My bed trembled. There came the drone of distant thunder. A new, a limitless cold settled on me. My eyes darkened. Tears choked me. It had given me what I wanted. And perhaps it was strong enough, stronger than the swords of Vazkor's soldiers, more lasting than the grave in the desert, and the fallen tower at Eshkorek.

Something glittered through the dark. A knife swooping down on me from the light-glow of the ceiling. I felt my breathing stop.

* * *

“Wake up,” Darak said to me impatiently.

“Let me alone,” I muttered. “I am dead.”

“No, you're not dead,
goddess.
Drink this.”

Something forced itself under the fold of the shireen, and into my mouth. Thin cool fluid found my throat. I swallowed, and pushed the thing away. Without opening my eyes, I sat up. Whirling colors filled my brain. To escape them I opened my eyes after all. I saw the blue room, and could not remember where I was. I laughed stupidly at Darak's angry face. I could not understand why he was so angry.

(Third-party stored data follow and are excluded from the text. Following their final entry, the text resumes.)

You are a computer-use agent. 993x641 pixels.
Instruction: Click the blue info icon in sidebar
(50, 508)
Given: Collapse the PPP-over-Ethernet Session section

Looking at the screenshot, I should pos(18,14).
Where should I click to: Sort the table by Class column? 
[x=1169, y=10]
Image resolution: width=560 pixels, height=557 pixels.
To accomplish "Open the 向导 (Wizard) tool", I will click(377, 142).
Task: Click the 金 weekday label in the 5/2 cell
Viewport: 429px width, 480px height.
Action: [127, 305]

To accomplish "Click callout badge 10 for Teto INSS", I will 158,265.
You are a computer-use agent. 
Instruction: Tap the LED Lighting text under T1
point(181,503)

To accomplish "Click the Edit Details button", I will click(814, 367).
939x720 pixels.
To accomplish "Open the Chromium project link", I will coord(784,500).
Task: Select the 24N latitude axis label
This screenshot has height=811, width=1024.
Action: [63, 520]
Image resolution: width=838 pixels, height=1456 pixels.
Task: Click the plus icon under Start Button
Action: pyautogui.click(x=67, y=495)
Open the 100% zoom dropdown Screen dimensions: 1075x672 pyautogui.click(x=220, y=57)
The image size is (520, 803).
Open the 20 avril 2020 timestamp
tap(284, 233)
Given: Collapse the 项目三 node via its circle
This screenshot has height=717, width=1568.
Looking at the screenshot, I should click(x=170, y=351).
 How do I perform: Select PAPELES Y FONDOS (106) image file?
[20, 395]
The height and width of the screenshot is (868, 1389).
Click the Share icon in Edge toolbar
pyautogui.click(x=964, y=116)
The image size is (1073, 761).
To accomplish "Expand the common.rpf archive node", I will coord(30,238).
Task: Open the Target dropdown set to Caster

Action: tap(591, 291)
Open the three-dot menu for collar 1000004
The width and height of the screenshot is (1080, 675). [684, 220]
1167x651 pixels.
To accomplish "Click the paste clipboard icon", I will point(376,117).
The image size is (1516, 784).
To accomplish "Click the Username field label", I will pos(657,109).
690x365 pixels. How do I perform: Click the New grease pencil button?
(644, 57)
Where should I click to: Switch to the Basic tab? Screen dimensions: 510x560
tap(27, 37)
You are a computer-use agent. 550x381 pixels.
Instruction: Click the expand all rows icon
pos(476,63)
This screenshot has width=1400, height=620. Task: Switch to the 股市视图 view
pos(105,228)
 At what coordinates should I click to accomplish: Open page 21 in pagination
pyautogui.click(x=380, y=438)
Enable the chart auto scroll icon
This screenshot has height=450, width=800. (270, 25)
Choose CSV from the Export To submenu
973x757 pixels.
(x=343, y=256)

“Dead.” He tried the word contemptuously on his tongue. “Didn't it occur to you that a machine especially programmed to bring comfort and life to its crew would also be programmed never to kill them? If you were a savage or a barbarian it would make some sense—but you can think and reason.” He stood up. “My whole ship damaged if I hadn't blocked you with that one inspired order. Anesthesia the moment you presented the computer with an emotional problem.” He leaned over, took my shoulders, and shook me violently. “Couldn't you trust me?”

“Darak,” I said.

“No, I'm not Darak Gold-Fisher, the hill-bandit charioteer. Neither am I Vazkor the murderer, the first successful step toward death and darkness that your planet has so far taken. I am Rarm Zavid, the fool. Up on your feet.” He lifted me, and held me upright. “Drink some more of this. Now walk.” We walked. I began to recall where I was and all that had happened. I tried very hard not to, but he would not allow me. Finally he let me go, and I saw his face clearly for the first time. It was strained, concentrated into a look of frustration and regret rather than anger. I remembered that he and Ciorden had lived in my mind in the Hub. And I hated them.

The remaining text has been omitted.